The AAF (Atheists, Agnostics, and Freethinkers) student group at the University of Illinois decided to counter this by chalking stick pictures of Mohammed. They have been joined by other student groups at other college campuses. (This act had its own amusing unintended effect with some students, unaware of the controversy or even of who Mohammed was, saw the stick figure chalking campaign as some kind of show of support for a seemingly very popular student with that name.)

Were all these actions gratuitously provocative? Yes of course. Were they rude? Certainly. Were they even juvenile? No doubt. But this is the kind of response that people should expect in the internet age when they try to enforce their peculiar taboos on everyone. The internet allows widespread yet concerted and anonymous action and religious people should realize that they can no longer control the message and decide what everyone should consider sacred. Trying to do so only makes things worse for them, a la the Streisand Effect. They should just learn to act like adults.

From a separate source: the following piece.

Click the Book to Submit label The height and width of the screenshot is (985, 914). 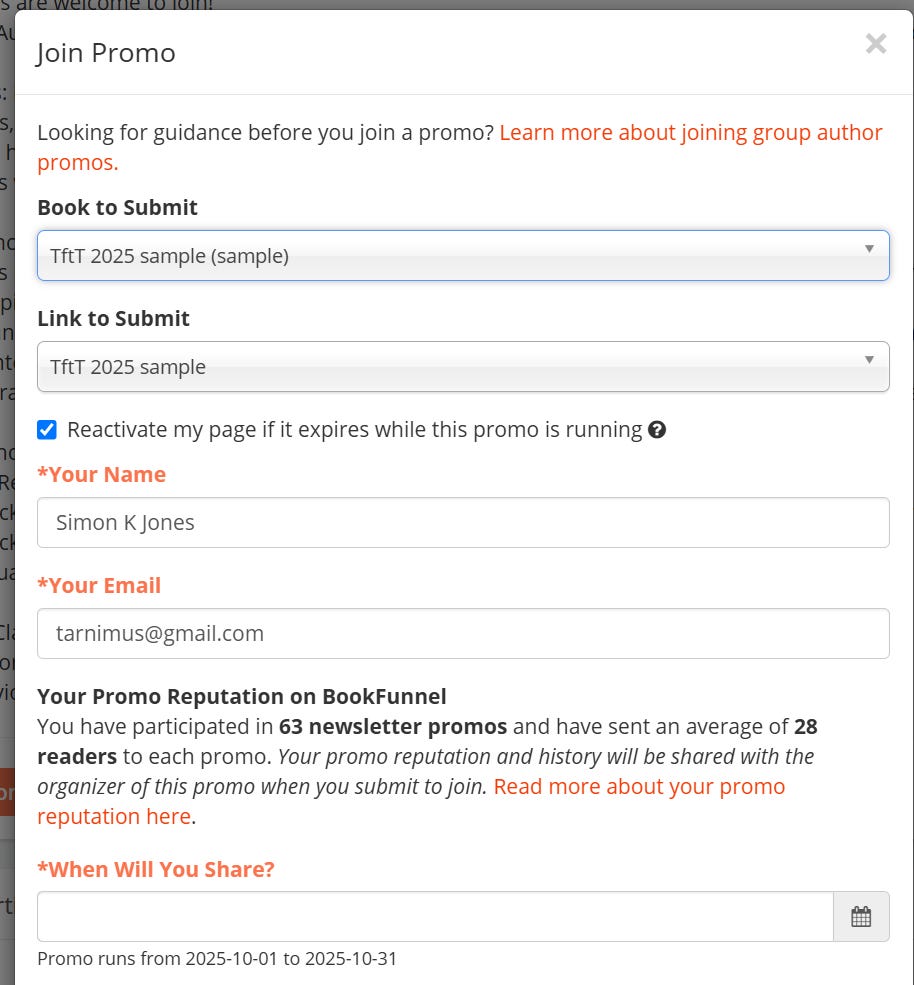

No one has the right to force devout Muslims to look at such drawings. If Muslims stumble across one, they should do what we all do when we encounter a visual image we do not like, and look away. But none of us have the right to prevent other people from drawing things and viewing them and the sooner religious people realize and accept this and leave it to their god to defend his honor, the better.

POST SCRIPT: How religions began (language advisory)

Comments

  1. Matt says

    Mano,

    This isn’t really pertaining to this post, but I just came across this article and wanted to know your thoughts on it. I take it you weren’t interviewed for the book? The findings (at least those summarized in the article) go against a lot of the things you have either posted or linked. I think it was Richard Dawkins’ talked at TED where he basically quoted exact opposite findings as truth. Anyway, just wanted to know your thoughts. I find this disheartening.

    http://www.washingtonpost.com/wp-dyn/content/article/2010/05/28/AR2010052801856.html

  2. says

    Matt,

    No I was not interviewed for the book and have not read it but Jason Rosenhouse has and in his detailed review says that the claims made about the book (on the jacket and in reviews like the one you linked to) do not match Ecklund’s own data, saying “The picture I had prior to reading this book was that scientists were vastly more likely than the public generally to be nonreligious, and that where you did find religion it would be mostly of the theologically liberal sort. That picture is overwhelmingly confirmed by Ecklund’s data.

    This claim, that fifty percent of scientists are traditionally religious, is repeated in the jacket copy. The expression, “religious in a traditional sense” is never precisely defined, but I would have thought that a belief in God is a minimal requirement. With 72% of scientists explicitly nontheistic, and an additional five percent professing to believe in God only sometimes, it looks to me like 23% would be the most generous figure for the fraction of scientists who are traditionally religious.”

    He also notes that Ecklund includes social scientists but excludes mathematicians in her definition of scientist.

    Jerry Coyne says that the study was funded by Templeton which has its own agenda of claiming that science and religion are compatible. This does not mean that the data are wrong but would explain Rosenhouse’s finding that the book is full of quotes by scientists willing to say nice things about religion.

  3. Scott says

    I can understand why they get upset when caricatures are done of Mohammed (yet not why they get as upset as they do), but do they get upset when someone does a flattering, deferential portrait of him? I imagine they’d be put into quite a quandry if someone were to portray him looking like Omar Sharif or someone similarly handsome. Their behavior only reinforces Western stereotypes of them.

    I’m sad I missed Draw Mohammed day. Maybe next year!

  4. says

    Scott,

    As I understand it, it’s a blanket ban with no Omar Sharif cut-off, though I imagine that insulting drawings would rouse more genuine anger, while flattering drawings may soothe some of the less-crazy types.